# Connection between a symmetric linear transformation and the unit sphere

There is an interesting correspondence among the quadratic form of a symmetric linear transformation $T:V \mapsto V$on a real Euclidean space,the extreme values of the sphere and the eigenvectors of $T$

Let $Q(x)=(T(x),x)$ be the quadratic form associated with a symmetric linar transformation which maps $V$ into itself,then the set of elements $u$ in V satisfying $\langle u,u \rangle=1$ is called the unit sphere of $V$

It’s easy to ‘picture’ all of this so I’ll move on to the main theorem

Theorem

Let $Q(x)=\langle T(x),x \rangle$ be the quadratic form associated with a symmetric linear transformation $T:V \mapsto V$  on a real Euclidean space where $V$ is finite dimensional.Assume that there exists an element $u$ in $V$  such that $Q(u)$ lies in the unit sphere and is an extremum with $\langle u,u \rangle=1$.Then, $u$ is an eigenvector for $T$.

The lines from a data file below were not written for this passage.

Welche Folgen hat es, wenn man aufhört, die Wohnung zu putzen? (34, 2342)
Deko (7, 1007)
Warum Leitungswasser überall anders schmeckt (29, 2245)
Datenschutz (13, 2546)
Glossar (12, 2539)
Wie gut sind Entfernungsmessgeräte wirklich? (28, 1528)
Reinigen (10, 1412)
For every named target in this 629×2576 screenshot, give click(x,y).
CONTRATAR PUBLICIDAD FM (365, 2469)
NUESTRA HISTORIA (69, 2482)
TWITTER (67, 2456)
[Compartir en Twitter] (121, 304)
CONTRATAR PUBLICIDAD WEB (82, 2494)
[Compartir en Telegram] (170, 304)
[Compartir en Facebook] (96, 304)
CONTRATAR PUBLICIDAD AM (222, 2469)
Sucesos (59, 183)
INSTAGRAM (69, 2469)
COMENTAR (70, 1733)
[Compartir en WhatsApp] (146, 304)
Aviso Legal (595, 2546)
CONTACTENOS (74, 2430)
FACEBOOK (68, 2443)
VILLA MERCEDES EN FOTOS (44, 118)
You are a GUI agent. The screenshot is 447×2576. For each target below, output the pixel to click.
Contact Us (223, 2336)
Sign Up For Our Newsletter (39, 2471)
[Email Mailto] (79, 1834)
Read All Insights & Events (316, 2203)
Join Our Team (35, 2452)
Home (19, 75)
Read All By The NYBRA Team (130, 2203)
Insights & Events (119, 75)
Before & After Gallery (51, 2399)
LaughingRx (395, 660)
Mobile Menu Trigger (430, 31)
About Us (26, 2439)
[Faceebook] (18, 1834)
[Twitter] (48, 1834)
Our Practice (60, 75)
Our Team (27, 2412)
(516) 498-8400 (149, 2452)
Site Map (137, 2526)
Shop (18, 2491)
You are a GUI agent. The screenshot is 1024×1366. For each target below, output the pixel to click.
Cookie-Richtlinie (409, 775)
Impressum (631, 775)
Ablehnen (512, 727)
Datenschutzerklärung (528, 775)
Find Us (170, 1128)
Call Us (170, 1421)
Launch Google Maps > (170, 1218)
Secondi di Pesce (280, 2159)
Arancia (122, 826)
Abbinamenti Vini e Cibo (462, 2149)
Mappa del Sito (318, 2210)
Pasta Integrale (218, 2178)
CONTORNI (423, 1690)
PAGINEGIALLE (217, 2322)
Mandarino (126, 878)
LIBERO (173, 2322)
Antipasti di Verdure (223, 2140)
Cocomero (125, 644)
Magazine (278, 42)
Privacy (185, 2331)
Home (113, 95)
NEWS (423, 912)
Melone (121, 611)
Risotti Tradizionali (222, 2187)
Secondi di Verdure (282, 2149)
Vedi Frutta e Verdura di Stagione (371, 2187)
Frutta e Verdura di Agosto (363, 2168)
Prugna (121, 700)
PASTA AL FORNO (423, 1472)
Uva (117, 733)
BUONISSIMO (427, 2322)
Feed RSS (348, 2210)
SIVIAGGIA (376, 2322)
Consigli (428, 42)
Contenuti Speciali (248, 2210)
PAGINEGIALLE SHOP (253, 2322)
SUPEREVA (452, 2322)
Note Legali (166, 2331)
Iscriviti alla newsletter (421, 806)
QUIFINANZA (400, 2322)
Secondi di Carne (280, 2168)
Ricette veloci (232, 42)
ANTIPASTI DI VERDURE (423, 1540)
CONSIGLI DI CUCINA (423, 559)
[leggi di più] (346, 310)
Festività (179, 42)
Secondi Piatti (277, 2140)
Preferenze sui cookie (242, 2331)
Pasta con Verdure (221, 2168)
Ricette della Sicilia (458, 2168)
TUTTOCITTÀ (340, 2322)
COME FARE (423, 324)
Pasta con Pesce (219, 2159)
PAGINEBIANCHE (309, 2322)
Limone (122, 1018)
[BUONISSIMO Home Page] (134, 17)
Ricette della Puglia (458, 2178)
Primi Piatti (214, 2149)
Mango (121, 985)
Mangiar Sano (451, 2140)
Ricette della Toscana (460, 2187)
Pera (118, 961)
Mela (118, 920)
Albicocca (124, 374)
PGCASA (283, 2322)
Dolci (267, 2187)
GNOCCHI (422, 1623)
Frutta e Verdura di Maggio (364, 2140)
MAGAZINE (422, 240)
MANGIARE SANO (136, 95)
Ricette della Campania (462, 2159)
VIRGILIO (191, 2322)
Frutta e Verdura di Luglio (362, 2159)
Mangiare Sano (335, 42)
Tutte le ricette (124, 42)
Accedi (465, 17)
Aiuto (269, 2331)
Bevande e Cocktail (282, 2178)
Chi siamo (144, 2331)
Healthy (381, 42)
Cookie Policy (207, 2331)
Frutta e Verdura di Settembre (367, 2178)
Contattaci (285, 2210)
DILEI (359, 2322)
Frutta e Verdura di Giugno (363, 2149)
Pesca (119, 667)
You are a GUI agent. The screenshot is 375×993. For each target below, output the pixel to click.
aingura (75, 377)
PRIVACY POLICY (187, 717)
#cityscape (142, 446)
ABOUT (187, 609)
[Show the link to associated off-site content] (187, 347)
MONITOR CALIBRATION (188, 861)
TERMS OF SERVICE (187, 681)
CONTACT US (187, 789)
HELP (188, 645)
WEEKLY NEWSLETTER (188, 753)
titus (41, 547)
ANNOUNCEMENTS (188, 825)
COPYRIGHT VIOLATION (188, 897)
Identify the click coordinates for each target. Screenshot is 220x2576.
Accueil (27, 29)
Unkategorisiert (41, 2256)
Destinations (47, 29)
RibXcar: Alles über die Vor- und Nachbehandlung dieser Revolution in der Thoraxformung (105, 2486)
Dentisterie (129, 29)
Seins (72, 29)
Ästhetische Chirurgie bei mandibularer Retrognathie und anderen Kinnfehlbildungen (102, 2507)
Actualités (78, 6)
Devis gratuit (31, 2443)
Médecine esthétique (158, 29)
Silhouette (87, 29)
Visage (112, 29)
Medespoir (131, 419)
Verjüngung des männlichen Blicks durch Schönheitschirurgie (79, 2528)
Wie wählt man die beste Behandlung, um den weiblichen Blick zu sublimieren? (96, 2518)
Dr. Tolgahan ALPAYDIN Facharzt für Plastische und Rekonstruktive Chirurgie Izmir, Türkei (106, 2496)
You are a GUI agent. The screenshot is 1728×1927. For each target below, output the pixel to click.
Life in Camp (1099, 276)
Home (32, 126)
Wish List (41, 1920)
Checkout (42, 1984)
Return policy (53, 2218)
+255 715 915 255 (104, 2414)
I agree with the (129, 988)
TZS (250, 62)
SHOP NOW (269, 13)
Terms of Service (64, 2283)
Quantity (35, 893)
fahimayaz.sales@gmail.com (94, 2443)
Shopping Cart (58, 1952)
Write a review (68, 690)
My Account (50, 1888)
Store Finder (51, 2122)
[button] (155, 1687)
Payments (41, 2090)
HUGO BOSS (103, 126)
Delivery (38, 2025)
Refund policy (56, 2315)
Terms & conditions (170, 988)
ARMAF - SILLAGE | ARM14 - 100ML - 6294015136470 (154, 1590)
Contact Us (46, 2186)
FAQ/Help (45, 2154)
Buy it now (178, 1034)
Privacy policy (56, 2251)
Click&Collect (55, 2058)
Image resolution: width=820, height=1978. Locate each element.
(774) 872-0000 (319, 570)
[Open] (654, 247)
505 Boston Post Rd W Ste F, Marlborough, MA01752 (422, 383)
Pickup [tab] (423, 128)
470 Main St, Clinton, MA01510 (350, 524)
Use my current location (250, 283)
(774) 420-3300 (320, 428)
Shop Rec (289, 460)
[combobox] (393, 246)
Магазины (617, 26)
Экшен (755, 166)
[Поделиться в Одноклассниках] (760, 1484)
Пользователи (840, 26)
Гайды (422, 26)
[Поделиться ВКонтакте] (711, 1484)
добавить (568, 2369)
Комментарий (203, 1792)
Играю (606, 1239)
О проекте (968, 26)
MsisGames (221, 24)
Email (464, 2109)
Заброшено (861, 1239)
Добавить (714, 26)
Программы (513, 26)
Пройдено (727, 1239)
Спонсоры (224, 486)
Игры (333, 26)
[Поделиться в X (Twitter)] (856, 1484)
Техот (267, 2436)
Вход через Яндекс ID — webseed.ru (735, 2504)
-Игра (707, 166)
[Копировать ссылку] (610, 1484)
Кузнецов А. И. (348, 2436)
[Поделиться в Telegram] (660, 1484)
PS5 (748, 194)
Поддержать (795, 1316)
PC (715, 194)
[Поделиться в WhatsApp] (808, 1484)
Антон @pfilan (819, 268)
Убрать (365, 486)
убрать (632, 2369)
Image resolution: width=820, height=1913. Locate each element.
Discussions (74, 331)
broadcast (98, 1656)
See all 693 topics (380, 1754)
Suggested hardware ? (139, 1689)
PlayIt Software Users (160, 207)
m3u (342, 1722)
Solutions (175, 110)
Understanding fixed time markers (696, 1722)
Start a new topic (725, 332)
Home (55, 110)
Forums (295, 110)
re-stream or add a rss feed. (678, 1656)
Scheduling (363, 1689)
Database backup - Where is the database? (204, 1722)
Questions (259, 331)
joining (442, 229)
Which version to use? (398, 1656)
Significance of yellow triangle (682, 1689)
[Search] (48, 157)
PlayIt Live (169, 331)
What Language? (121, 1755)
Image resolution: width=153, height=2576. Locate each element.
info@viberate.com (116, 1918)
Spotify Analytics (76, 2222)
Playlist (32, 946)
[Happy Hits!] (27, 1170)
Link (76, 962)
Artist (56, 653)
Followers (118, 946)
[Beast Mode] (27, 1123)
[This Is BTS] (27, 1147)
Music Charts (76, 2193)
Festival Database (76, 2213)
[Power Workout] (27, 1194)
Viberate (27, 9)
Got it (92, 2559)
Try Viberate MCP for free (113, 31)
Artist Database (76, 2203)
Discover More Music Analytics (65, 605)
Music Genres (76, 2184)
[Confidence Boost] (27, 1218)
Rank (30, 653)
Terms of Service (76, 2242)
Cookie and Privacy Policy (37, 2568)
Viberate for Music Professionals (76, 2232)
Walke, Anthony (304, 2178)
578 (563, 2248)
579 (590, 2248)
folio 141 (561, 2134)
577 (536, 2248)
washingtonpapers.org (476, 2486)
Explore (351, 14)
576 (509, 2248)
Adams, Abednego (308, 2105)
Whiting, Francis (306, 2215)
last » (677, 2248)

It quickly follows that $Q(u)$ is the corresponding eigenvalue.

Proof

Assume first that $Q$ attains its maximum at $u$

This means that $Q(x) \leq Q(u)$ $\forall x | \langle x,x \rangle=1$       (1)

Let $Q(u)=\lambda$.So, $Q(u)=\lambda \langle x,x \rangle=\langle \lambda x,x \rangle$ since $\langle x,x \rangle=1$.

The inequality can be changed to $\langle T(x),x \rangle \leq \langle \lambda x,x \rangle$ when $\langle x,x \rangle=1.$                            (2)

This result can be extended to all $x$ in $V$ by simply choosing x=ka where ||x||=k and ||a||=1(The proof is left to the reader)

The above inequality can be rewritten as: $\langle T(x)-\lambda x,x \rangle \leq 0$

Define $S(x)=\langle T(x)- \lambda x,x \rangle$.

This means that $\langle S(x),x \rangle \leq 0$.     (3)

Also define $Q'(x)=\langle S(x),x \rangle$.From the inequalities (1),(2),it can be deduced that equality in (3) holds if x=u.

It is quite clear that $Q'(x) \leq 0$ for all $x$ in $V$.Also, $S$ is symmetric.Therefore if $Q'(u)=0$ then $S(u)=0$(this can be simply proved by taking x=a+tb,expanding Q'(x) through linearity and finding the extreme points by equating the derivative of the obtained quadratic polynomial to 0 )

Therefore, $T(u)=\lambda u$-which proves the result